Work request
Retype, word for word, every line starting at the line with "1200x400 pixels." and ending with the final line of the entries; skip the pictures.
════════════════
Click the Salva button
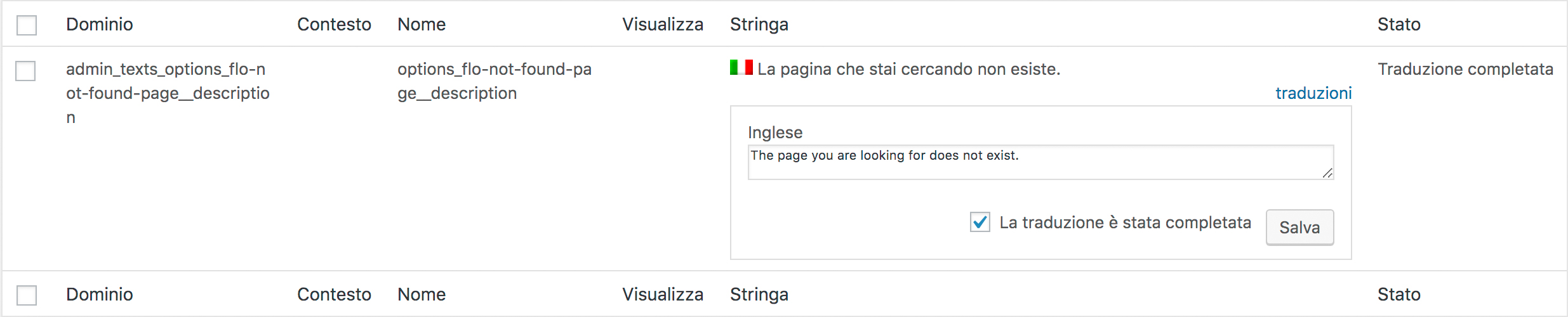The width and height of the screenshot is (1568, 317). pyautogui.click(x=1299, y=227)
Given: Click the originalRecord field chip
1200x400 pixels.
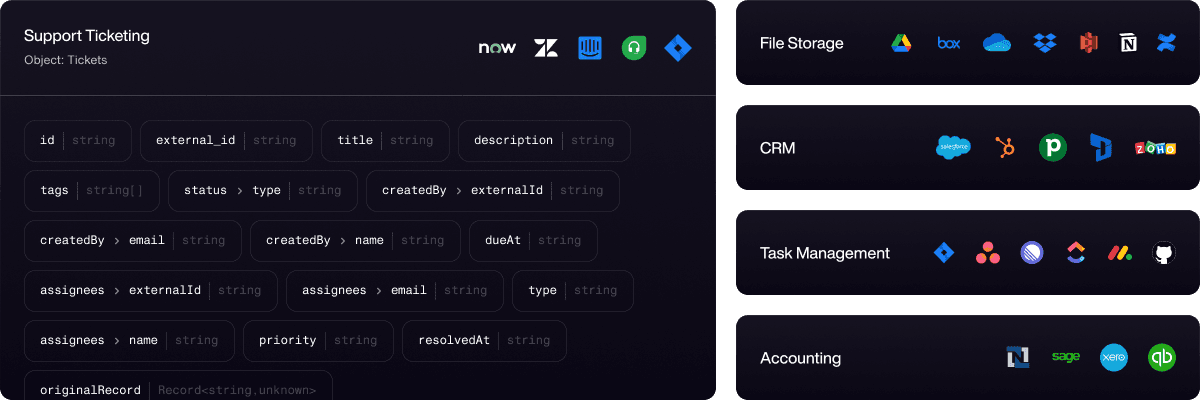Looking at the screenshot, I should (x=178, y=389).
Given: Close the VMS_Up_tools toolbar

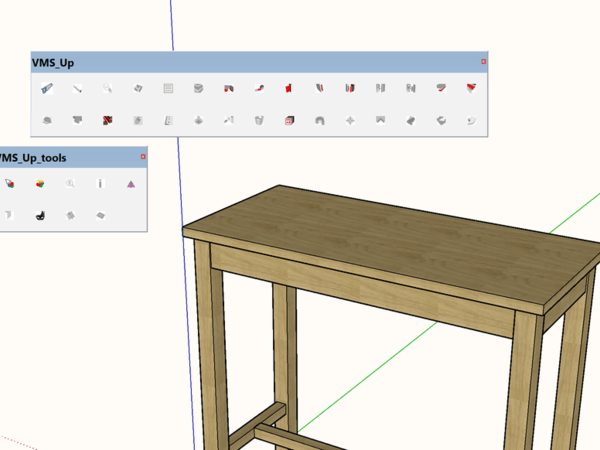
════════════════
Your solution
1200x400 pixels.
Looking at the screenshot, I should (x=178, y=389).
Given: Close the VMS_Up_tools toolbar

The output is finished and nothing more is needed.